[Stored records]
....
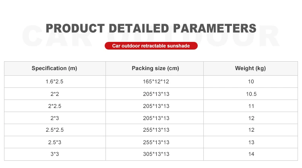
Task: Click the weight cell showing 14
Action: 250,154
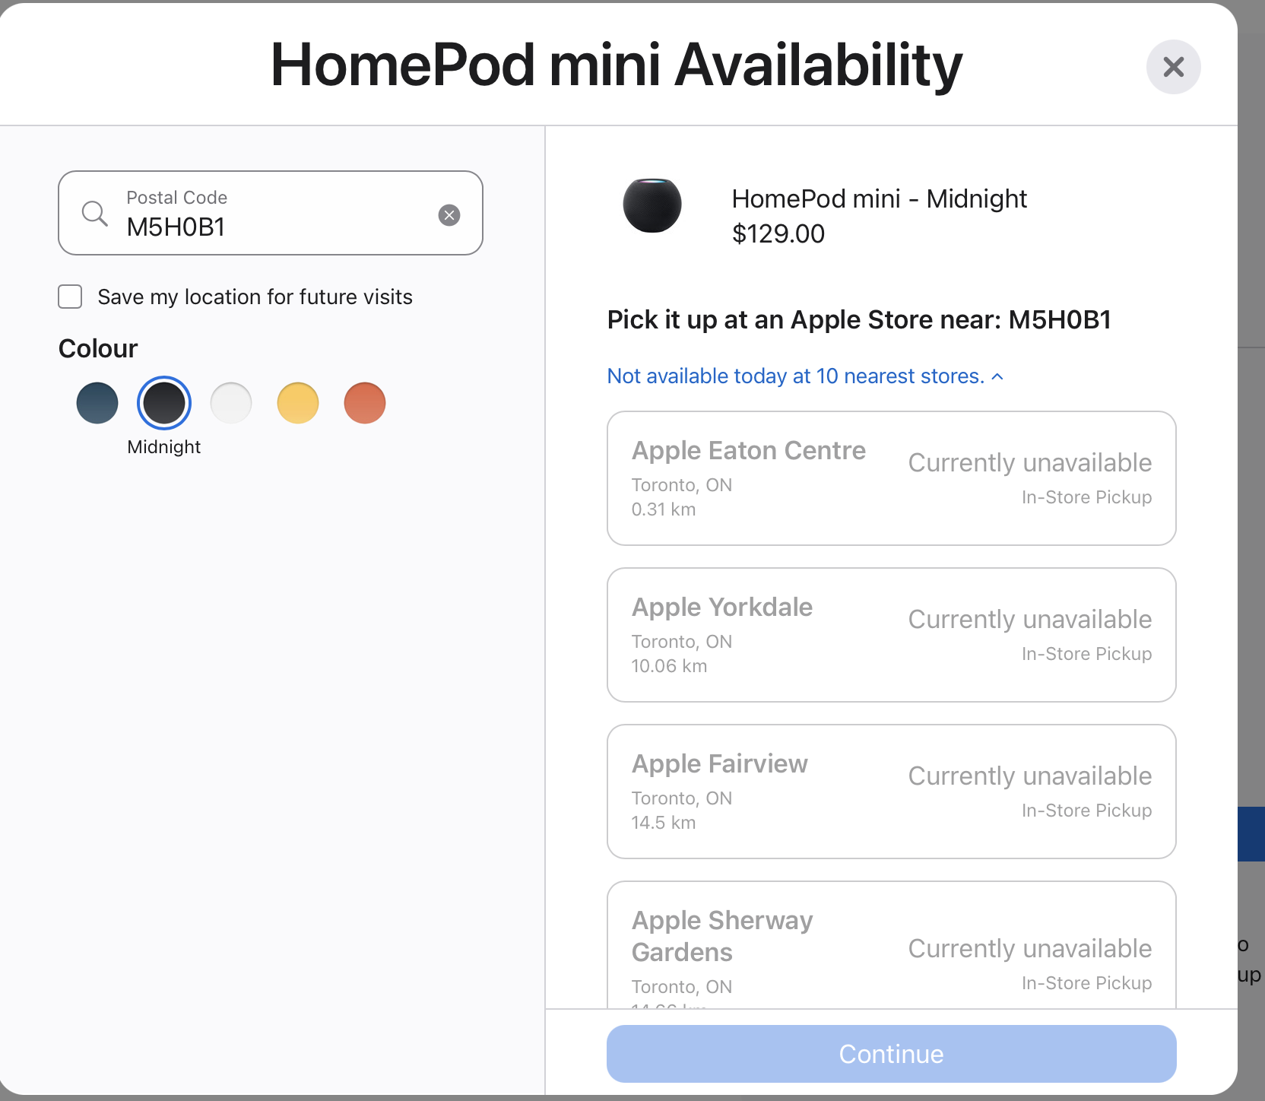
Task: Choose the Blue colour swatch
Action: tap(97, 403)
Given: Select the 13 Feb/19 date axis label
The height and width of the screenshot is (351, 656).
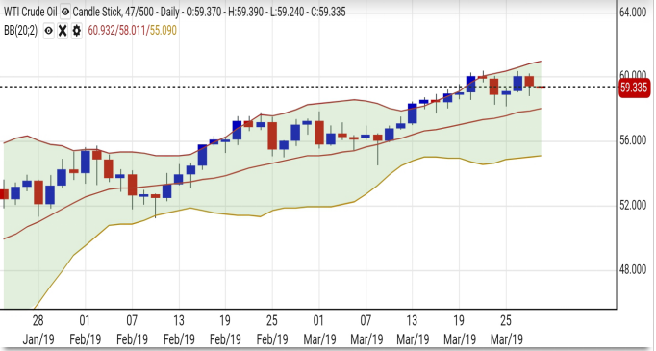Looking at the screenshot, I should pyautogui.click(x=179, y=330).
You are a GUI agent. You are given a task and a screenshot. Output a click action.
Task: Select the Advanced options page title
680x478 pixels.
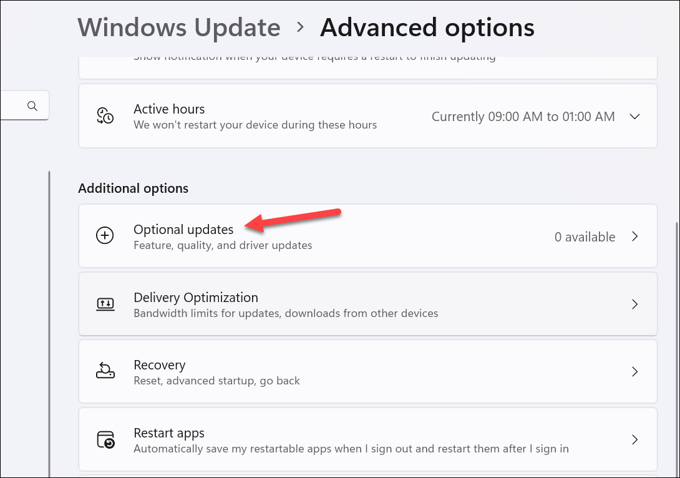[x=427, y=27]

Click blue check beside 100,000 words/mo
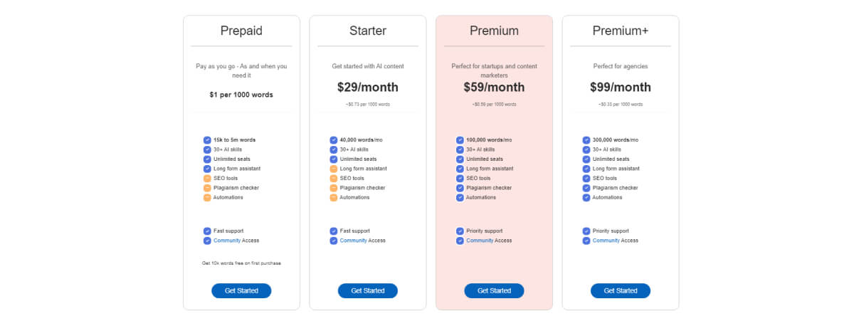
....
> **What needs to be done**: From the line that includes "680x478 pixels." on down to the last line of the entries above, set down each line exactly, leaving out the pictures.

> **Response to this task**:
680x478 pixels.
[x=427, y=27]

Click blue check beside 100,000 words/mo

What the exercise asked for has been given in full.